START Material provided

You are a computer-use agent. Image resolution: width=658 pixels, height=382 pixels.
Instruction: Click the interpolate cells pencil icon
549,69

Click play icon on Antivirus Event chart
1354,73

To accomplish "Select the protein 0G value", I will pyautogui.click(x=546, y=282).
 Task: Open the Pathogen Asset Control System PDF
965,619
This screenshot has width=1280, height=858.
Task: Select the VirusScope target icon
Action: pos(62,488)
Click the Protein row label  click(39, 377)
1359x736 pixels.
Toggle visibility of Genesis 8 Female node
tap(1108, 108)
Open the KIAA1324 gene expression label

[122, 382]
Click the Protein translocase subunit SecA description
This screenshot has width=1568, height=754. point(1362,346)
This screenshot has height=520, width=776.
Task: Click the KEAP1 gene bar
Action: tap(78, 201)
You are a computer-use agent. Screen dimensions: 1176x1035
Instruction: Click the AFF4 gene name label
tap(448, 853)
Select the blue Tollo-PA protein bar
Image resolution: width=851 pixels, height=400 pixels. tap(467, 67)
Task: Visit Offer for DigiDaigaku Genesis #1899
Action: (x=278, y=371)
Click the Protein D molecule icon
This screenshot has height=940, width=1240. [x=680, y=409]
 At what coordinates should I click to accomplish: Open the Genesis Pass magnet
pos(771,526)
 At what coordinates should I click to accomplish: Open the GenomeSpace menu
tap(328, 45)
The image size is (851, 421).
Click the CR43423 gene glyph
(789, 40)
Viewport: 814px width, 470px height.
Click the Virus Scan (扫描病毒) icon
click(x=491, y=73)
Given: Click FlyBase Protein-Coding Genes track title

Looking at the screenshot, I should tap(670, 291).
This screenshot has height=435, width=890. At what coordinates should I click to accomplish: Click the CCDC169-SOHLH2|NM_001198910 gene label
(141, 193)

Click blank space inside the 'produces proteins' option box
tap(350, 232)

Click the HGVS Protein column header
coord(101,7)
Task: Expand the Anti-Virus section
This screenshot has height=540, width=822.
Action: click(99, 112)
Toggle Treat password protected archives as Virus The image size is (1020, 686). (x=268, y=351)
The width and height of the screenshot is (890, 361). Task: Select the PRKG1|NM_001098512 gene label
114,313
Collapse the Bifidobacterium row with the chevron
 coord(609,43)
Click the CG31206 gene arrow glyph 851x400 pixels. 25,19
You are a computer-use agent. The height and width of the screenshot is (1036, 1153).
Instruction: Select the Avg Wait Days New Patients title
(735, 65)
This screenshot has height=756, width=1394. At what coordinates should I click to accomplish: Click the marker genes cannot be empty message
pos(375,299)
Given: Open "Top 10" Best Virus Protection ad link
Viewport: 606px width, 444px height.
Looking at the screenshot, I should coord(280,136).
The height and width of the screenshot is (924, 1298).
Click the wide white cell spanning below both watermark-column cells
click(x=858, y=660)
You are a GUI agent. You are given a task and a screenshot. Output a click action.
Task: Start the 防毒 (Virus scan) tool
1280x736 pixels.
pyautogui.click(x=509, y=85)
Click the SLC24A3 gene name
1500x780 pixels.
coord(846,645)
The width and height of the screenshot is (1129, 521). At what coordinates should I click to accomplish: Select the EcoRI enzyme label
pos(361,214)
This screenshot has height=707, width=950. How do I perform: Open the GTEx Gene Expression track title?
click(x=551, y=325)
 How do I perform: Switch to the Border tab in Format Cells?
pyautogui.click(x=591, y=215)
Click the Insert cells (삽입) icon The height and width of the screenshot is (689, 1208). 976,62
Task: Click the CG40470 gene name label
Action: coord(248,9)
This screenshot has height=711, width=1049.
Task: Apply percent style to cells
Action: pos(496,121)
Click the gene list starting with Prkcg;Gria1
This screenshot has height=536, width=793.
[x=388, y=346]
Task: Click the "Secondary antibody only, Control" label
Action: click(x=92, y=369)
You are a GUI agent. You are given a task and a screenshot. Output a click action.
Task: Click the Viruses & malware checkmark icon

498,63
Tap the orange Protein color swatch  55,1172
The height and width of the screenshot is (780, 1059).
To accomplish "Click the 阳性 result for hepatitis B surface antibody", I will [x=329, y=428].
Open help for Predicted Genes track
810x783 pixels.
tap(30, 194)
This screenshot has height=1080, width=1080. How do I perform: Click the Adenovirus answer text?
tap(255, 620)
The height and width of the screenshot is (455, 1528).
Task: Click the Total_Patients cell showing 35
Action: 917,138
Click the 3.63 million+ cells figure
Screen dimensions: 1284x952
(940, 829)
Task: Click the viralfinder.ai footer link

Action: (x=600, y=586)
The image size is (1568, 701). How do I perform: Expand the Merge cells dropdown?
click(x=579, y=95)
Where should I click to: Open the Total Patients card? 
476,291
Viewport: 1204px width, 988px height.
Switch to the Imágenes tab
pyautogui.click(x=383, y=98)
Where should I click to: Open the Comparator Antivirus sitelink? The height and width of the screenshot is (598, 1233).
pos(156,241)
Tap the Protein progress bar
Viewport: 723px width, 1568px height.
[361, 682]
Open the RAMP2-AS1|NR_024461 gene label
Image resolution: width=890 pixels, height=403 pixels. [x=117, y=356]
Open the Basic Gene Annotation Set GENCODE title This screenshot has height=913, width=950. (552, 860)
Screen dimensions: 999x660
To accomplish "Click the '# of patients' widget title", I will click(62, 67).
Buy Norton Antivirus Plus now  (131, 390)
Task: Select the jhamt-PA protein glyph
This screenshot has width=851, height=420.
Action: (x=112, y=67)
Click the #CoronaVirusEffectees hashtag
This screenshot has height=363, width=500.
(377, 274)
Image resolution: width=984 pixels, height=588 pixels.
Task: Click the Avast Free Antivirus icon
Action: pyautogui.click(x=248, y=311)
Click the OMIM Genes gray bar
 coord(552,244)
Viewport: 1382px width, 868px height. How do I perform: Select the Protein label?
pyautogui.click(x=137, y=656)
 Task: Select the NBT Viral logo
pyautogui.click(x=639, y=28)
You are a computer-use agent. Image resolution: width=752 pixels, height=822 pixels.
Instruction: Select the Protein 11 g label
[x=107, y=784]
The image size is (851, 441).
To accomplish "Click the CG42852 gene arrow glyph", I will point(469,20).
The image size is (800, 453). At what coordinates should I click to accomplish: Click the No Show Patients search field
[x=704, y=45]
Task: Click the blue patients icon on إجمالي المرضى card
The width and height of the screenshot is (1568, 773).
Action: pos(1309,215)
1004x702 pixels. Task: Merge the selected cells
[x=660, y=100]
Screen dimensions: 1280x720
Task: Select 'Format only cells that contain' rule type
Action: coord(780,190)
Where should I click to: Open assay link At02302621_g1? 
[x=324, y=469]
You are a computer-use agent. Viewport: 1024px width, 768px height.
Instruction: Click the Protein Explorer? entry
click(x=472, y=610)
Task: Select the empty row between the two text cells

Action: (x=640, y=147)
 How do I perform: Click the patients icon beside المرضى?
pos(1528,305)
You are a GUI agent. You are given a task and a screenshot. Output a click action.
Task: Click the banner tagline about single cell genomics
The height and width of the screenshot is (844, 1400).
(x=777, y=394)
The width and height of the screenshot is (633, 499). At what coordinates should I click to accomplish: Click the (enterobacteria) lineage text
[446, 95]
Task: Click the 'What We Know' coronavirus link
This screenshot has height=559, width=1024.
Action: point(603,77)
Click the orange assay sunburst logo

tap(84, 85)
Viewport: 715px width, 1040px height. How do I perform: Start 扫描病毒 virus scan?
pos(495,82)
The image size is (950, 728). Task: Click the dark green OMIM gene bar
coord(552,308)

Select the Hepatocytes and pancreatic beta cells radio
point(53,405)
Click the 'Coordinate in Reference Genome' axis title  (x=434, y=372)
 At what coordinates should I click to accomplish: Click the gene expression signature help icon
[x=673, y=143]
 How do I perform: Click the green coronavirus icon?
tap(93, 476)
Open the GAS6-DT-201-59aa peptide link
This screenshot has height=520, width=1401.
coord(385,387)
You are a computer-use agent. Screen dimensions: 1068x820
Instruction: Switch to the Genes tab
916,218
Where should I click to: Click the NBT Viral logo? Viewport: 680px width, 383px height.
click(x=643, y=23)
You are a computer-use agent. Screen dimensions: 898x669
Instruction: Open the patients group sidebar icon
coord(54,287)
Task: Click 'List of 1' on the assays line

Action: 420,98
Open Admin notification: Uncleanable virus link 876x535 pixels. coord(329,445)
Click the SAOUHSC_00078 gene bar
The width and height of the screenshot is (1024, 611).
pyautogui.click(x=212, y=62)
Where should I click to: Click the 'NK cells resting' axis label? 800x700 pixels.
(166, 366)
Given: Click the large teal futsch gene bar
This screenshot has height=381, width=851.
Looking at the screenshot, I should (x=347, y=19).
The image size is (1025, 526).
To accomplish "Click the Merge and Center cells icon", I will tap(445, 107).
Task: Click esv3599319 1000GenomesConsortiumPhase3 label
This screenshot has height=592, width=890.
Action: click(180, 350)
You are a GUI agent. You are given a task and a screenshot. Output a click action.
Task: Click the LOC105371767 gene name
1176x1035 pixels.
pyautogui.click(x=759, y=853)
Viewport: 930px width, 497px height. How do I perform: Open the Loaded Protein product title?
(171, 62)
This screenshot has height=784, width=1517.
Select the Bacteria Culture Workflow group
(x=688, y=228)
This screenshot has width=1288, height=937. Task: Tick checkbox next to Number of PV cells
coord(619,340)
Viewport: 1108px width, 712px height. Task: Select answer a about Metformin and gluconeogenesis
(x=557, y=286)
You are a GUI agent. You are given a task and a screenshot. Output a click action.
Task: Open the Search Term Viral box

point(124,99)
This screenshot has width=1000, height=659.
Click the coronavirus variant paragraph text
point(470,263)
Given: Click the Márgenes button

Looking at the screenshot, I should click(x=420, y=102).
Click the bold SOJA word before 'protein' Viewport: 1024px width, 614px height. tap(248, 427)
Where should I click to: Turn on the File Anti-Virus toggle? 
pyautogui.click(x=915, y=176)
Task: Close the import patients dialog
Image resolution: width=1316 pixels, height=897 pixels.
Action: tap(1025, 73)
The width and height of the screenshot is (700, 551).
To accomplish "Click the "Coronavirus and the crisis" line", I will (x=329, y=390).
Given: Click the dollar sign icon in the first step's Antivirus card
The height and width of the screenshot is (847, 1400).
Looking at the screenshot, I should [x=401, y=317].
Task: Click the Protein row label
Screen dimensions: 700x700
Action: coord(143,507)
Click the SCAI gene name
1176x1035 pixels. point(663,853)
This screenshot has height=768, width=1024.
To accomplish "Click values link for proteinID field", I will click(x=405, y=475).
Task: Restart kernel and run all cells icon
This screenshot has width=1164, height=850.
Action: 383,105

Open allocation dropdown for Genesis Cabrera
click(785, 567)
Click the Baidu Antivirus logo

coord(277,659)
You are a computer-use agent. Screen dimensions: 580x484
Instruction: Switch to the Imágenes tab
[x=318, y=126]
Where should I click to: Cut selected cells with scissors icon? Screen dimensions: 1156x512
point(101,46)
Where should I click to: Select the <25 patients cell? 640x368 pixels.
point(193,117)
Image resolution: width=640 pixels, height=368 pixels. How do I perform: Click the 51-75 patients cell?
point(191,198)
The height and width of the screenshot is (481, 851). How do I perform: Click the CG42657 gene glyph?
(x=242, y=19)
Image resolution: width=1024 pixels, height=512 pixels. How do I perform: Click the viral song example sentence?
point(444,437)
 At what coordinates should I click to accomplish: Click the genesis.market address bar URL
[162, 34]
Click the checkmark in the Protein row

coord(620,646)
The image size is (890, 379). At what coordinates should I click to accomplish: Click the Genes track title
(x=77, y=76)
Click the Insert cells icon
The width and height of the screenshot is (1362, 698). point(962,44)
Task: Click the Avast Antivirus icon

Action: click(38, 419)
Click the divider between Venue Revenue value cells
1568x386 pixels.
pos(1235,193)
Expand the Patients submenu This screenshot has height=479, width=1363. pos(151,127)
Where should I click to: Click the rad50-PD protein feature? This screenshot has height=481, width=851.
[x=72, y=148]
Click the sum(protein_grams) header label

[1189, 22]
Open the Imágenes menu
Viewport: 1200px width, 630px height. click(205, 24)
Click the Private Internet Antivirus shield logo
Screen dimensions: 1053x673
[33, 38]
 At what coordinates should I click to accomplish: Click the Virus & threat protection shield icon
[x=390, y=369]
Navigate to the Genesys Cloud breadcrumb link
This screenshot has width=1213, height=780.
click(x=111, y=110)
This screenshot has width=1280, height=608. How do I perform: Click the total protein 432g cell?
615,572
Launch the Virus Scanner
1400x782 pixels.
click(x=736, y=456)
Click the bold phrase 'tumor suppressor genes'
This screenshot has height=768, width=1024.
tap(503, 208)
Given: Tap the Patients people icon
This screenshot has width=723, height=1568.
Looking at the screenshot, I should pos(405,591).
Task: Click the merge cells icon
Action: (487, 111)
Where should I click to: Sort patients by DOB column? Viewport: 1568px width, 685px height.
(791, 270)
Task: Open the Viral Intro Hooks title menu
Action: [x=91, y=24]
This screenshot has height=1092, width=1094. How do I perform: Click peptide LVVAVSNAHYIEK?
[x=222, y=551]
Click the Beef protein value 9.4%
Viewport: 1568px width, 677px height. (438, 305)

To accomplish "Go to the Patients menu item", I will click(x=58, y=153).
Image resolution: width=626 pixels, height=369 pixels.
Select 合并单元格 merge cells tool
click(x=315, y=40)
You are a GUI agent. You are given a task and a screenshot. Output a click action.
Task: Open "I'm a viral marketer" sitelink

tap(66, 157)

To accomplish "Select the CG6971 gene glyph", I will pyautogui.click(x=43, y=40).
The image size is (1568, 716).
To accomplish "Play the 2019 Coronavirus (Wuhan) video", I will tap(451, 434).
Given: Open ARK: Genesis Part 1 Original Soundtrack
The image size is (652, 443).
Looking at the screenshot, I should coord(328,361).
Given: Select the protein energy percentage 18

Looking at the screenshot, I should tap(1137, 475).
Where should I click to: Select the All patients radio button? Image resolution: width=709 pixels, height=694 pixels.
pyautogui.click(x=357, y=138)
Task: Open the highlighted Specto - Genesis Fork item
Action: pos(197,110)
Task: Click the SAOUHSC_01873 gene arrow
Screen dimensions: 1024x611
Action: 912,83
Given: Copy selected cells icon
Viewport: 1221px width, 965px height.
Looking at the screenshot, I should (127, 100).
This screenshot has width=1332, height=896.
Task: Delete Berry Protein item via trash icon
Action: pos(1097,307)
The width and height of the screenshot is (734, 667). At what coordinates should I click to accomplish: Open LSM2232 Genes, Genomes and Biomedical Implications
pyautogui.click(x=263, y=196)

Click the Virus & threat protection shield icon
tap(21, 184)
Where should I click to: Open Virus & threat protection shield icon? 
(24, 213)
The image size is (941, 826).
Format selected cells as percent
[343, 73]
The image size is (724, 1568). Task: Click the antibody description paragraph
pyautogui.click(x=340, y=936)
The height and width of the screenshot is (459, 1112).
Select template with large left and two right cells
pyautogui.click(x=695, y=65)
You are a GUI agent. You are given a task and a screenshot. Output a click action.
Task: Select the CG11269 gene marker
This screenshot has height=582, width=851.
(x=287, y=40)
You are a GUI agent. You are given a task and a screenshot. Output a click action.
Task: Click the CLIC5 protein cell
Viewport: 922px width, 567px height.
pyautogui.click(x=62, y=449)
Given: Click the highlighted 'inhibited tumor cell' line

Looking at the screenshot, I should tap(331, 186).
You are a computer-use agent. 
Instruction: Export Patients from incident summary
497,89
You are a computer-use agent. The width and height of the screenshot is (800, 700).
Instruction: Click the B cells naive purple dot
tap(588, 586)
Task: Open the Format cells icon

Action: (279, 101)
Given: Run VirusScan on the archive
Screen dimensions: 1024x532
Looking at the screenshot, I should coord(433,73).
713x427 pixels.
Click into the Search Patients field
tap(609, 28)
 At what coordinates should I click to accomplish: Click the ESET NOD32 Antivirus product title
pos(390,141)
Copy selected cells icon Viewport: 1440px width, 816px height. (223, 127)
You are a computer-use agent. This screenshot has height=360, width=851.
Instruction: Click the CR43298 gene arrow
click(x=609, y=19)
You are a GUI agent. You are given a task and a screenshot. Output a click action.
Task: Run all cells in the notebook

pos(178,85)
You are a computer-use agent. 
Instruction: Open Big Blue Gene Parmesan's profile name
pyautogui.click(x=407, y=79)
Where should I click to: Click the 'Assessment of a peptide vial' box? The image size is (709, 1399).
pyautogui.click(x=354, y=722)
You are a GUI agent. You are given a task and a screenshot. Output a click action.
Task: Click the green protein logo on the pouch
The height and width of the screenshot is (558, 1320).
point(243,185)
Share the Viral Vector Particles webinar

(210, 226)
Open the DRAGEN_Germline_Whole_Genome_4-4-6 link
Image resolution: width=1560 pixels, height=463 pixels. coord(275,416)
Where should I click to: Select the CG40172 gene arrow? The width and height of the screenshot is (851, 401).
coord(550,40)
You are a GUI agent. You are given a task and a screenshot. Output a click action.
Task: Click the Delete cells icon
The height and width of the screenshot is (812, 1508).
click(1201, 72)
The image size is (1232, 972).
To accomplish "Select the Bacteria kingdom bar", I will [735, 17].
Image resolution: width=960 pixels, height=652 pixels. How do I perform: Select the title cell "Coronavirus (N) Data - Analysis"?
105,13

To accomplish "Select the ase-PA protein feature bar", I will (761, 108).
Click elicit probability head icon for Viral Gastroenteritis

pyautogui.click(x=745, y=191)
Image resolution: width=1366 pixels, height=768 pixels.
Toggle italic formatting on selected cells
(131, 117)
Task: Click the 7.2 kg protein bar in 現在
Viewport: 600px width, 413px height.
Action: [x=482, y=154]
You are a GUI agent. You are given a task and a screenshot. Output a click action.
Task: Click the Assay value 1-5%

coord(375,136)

END Material provided

## Work item
Take the lines above from the first through the one containing "1359x736 pixels." and reproduce them exactly; include nothing else.

## Response to the exercise
You are a computer-use agent. Image resolution: width=658 pixels, height=382 pixels.
Instruction: Click the interpolate cells pencil icon
549,69

Click play icon on Antivirus Event chart
1354,73

To accomplish "Select the protein 0G value", I will pyautogui.click(x=546, y=282).
 Task: Open the Pathogen Asset Control System PDF
965,619
This screenshot has width=1280, height=858.
Task: Select the VirusScope target icon
Action: pos(62,488)
Click the Protein row label  click(39, 377)
1359x736 pixels.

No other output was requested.